Page 1 of 1

Matching content in an HTML file

PostPosted: Sun Sep 15, 2019 9:37 am
by Dave61
I want to pull some information out of a saved HTML file, starting with the page's title.

Obviously this is surrounded by <title> and </title> tags, so I tried a condition "Contents contain match" and the [anything] token. But it doesn't work.
Image
I have tried this with the file in plain text, HTML, and PDF.

Am I right in thinking that Hazel ignores anything in < > on the grounds that it isn't content?

Re: Matching content in an HTML file

PostPosted: Mon Sep 16, 2019 10:06 am
by Mr_Noodle
That is correct. Markup is not considered the content so you can't really use that to match in this case. If you preview the file and click on the badge next to the "Contents" condition, you can view the contents as Hazel sees them.

Re: Matching content in an HTML file

PostPosted: Mon Feb 22, 2021 7:10 pm
by BenW
Is there a way for Hazel to match inside HTML code?

I regularly download a page that I want Hazel to extract the date shown on the page and some other bits of info.

If I copy the page and paste into TextEdit, I see what I need fine. If I open the HTML file directly in TextEdit, I can see the info text if I search through the dense HTML code. It's pretty deep inside misc nested "<" and other functions.

If I preview the file in Hazel and click the (i) next to the match function, only a small portion of the page shows up there, which doesn't include what I need.

How to get at that info I need?
Thx much

Re: Matching content in an HTML file

PostPosted: Tue Feb 23, 2021 11:32 am
by Mr_Noodle
If using the preview, for Contents, click the ... button, which will expand the field to show all the text.

Re: Matching content in an HTML file

PostPosted: Fri Feb 26, 2021 6:27 pm
by BenW
"Contains" finds the text, "Contains match" does not.

The 3 dots preview expansion does not show the text I'm looking for.
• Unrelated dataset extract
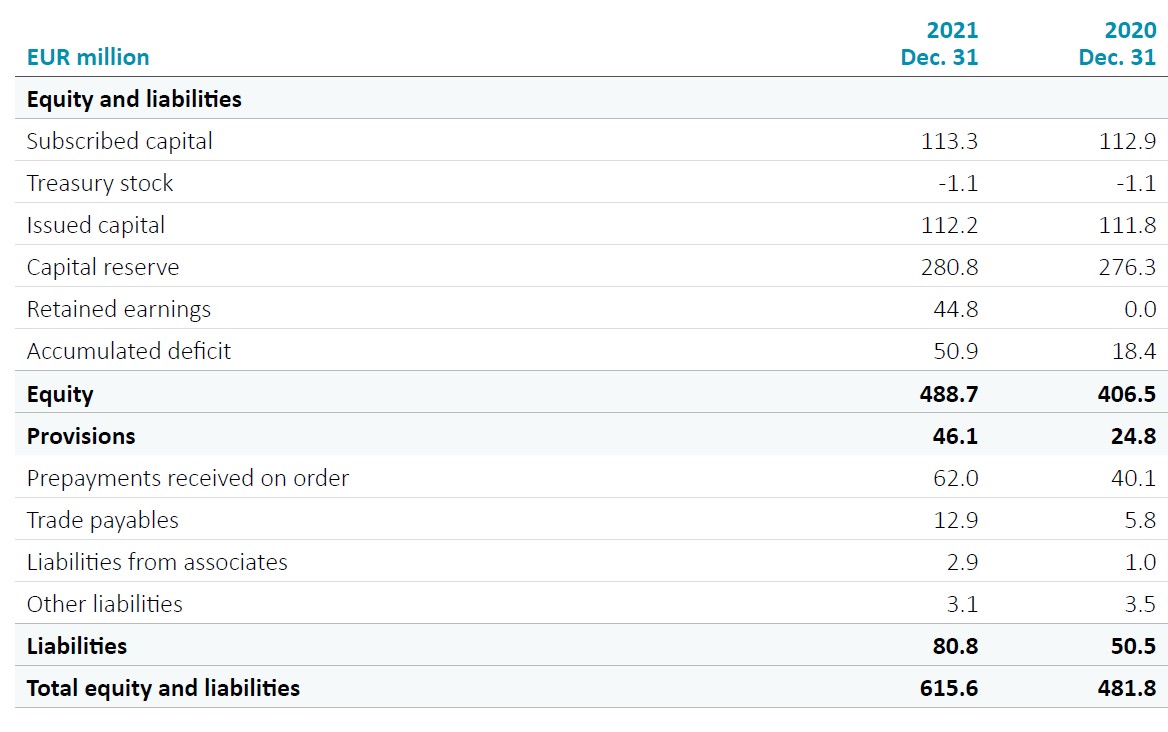Viewport: 1168px width, 732px height.
Task: Click the 'Total equity and liabilities' label
Action: pyautogui.click(x=163, y=688)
Select-All then copy from the browser viewing the HTML page and pasting into Text Edit does show the text.

Some screen shots...
HTML page (file on computer archived from web)
https://drive.google.com/file/d/1DfRzwX ... iVMcU9rwyP

Rule showing matches and not, and ... expansion pg1, pg2
https://drive.google.com/file/d/1FsLHJH ... omXt3mEOOR
https://drive.google.com/file/d/1IwR9l5 ... i-4PthJMzT

TextEdit view
https://drive.google.com/file/d/1JnQG08 ... EJcFfNbtlw

Thanks for any help getting to match some of the field names & text. Useful for this example and a few other page archivings I do.
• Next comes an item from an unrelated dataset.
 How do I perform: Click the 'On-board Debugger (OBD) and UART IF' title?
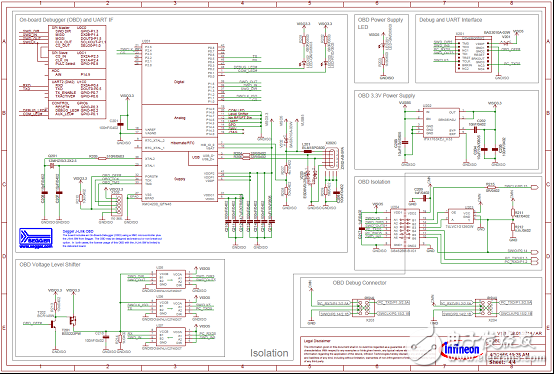tap(66, 20)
p.s. How do I include images in my post? Couldn't get it to work hence the links to google drive.

Re: Matching content in an HTML file

PostPosted: Mon Mar 01, 2021 11:28 am
by Mr_Noodle
For images on the forums, you have to link to a separate site.

Are you set or did you still require help with this? As for why the "Contents contain" is matching, it's dependent on Spotlight so it's possible Spotlight is either searching for the terms separately or it's some other quirk.
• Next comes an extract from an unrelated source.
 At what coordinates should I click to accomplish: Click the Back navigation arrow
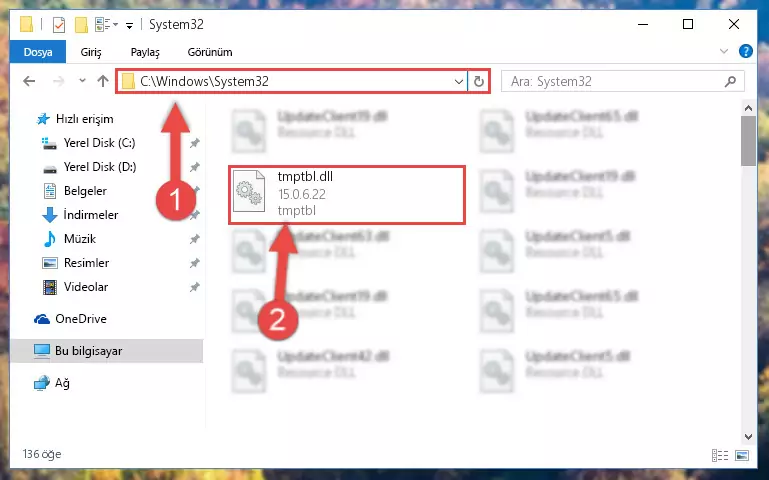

Re: Matching content in an HTML file

PostPosted: Mon Mar 01, 2021 4:26 pm
by BenW
Mr_Noodle wrote:For images on the forums, you have to link to a separate site.

Are you set or did you still require help with this? As for why the "Contents contain" is matching, it's dependent on Spotlight so it's possible Spotlight is either searching for the terms separately or it's some other quirk.


Did not get it working. Still doing it by hand. Can you recommend a way for a rule to look deeper into HTML (displayed text or source) for rule matching? Or is this a limitation of Hazel?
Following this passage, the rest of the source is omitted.